Comparison of late results of basic transsternal and extended transsternal thymectomies in the treatment of myasthenia gravis

Marcin Zieliński, Jarosław Kuzdzal, Artur Szlubowski, Jerzy Soja
Annals of Thoracic Surgery 2004, 78 (1): 253-8
15223438

BACKGROUND: The influence of the technique of thymectomy on late results in the treatment of myasthenia gravis remains controversial.

METHODS: Results of 60 basic transsternal thymectomies and 58 extended transsternal thymectomies were compared. Both positive results (complete remissions or improvement) and negative results (no improvement, deterioration, or death from myasthenia) were analyzed.

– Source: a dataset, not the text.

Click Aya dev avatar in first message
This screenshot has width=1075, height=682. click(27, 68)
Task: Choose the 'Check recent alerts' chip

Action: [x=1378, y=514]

RESULTS: There were no differences between both groups according to patient's characteristics and postoperative complications rate. Ectopic foci of the thymic tissue were discovered in the fat of the neck and the mediastinum in 56.9% of patients from the extended thymectomy group. The foci occurred in all areas of dissection of the neck and the mediastinum. Complete remission rates in the basic thymectomy group were 8.3%, 11.7%, 15.0%, 16.7%, 20.0%, and 21.7% after 1, 2, 3, 4, 5, and 6 years of follow-up, respectively, and 29.3%, 37.9%, 41.4%. and 46.6% after 1, 2, 3, and 4 years, respectively, in the extended thymectomy group. The differences between both groups after 1, 2, 3, and 4 years were statistically significant (p = 0.0093, p = 0.0013, p = 0.0018, and p = 0.0007, respectively). Negative results were noted in 23.3% of patients in the basic thymectomy group and in 6.9% of patients in the extended thymectomy group (p = 0.0613). No other factors had any influence on the results.

CONCLUSIONS: Late results, both positive and negative, were considerably better in the extended thymectomy group. The difference can be explained by the removal of ectopic foci of the thymic tissue from the neck and the mediastinum in these patients.